───── Source ─────
2. M. et Mme C... ont fait l'objet d'une nouvelle vérification de comptabilité à l'issue de laquelle le service les a informés de son intention de mettre à leur charge des cotisations supplémentaires d'impôt sur le revenu, dans la catégorie des bénéfices industriels et commerciaux, au titre des années 2013 et 2014, et des rappels de taxe sur la valeur ajoutée au titre de la période du 1er janvier 2013 au 31 décembre 2015. Sous le n° 20BX01455, M. et Mme C... relèvent appel du jugement du 5 mars 2020 par lequel le tribunal administratif de Bordeaux a rejeté leurs demandes tendant à la décharge de ces impositions.
3. Les requêtes n° 20BX01454 et n° 20BX01455 présentées par M. et Mme C... présentent à juger des questions semblables. Il y a lieu de les joindre pour statuer par un même arrêt.
Sur la procédure :
4. Aux termes de l'article L. 64 du livre des procédures fiscales : " Afin d'en restituer le véritable caractère, l'administration est en droit d'écarter, comme ne lui étant pas opposables, les actes constitutifs d'un abus de droit, soit que ces actes ont un caractère fictif, soit que, recherchant le bénéfice d'une application littérale des textes ou de décisions à l'encontre des objectifs poursuivis par leurs auteurs, ils n'ont pu être inspirés par aucun autre motif que celui d'éluder ou d'atténuer les charges fiscales que l'intéressé, si ces actes n'avaient pas été passés ou réalisés, aurait normalement supportées eu égard à sa situation ou à ses activités réelles. / En cas de désaccord sur les rectifications notifiées sur le fondement du présent article, le litige est soumis, à la demande du contribuable, à l'avis du comité de l'abus de droit fiscal. L'administration peut également soumettre le litige à l'avis du comité (...) ".
───── Bloc de données ─────
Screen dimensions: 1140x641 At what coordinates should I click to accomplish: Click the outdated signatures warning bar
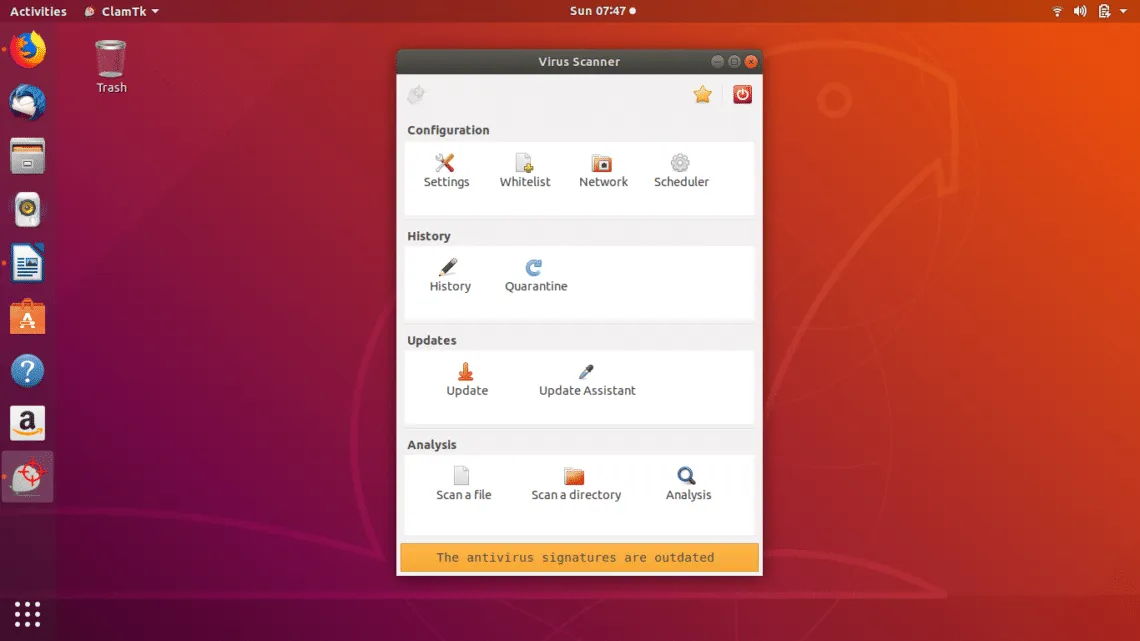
─────
Travail à faire:
**A.** Relevez toutes les dates complètes (jour, mois et année) qui figurent dans l'extrait sur le contentieux fiscal de M. et Mme C..., dans leur ordre d'apparition.
**B.** Rédigez la suite de l'extrait sur le contentieux fiscal de M. et Mme C... à partir de sa dernière phrase.

Résultats:
**A.**
- 1er janvier 2013
- 31 décembre 2015
- 5 mars 2020

**B.**
5. Il résulte de l'instruction que, par propositions de rectification des 11 août 2014 et 29 septembre 2016, l'administration, constatant que M. et Mme C... avaient réalisé entre 1999 et 2012 neuf opérations d'achat-revente de terrains et de maisons, s'est fondée, pour qualifier leur activité d'activité de marchands de biens, sur le caractère habituel des opérations et l'intention spéculative dont elles procédaient. Dans leurs observations en date des 10 octobre 2014 et 16 décembre 2016, les contribuables ont fait valoir que sept de ces cessions avaient porté sur des immeubles constituant leur résidence principale. En écartant cette argumentation au motif que les factures d'électricité et de téléphone produites montraient une consommation trop faible pour établir que la famille résidait effectivement dans ces maisons, l'administration n'a pas invoqué implicitement les dispositions de l'article L. 64 du livre des procédures fiscales relatives à l'abus de droit, mais s'est bornée à relever que les contribuables n'apportaient pas la preuve de leurs affirmations. Par suite, le moyen tiré par M. et Mme C... de ce que l'administration aurait appliqué l'article L. 64 du livre des procédures fiscales sans leur permettre de bénéficier des garanties qu'il prévoit, doit être écarté.
Sur le bien-fondé des impositions en litige :
En ce qui concerne les bénéfices industriels et commerciaux :
6. D'une part, aux termes du I de l'article 35 du code général des impôts : " Présentent (...) le caractère de bénéfices industriels et commerciaux, pour l'application de l'impôt sur le revenu, les bénéfices réalisés par les personnes physiques désignées ci-après : / 1° Personnes qui, habituellement, achètent en leur nom, en vue de les revendre, des immeubles, des fonds de commerce, des actions ou parts de sociétés immobilières ou qui, habituellement, souscrivent, en vue de les revendre, des actions ou parts créées ou émises par les mêmes sociétés. / 1° bis Personnes qui, à titre habituel, achètent des biens immeubles, en vue d'édifier un ou plusieurs bâtiments et de les vendre, en bloc ou par locaux (...) ". Il résulte de ces dispositions qu'un contribuable est réputé exercer une activité de marchand de biens lorsqu'il réalise de manière habituelle des opérations immobilières procédant d'une intention spéculative.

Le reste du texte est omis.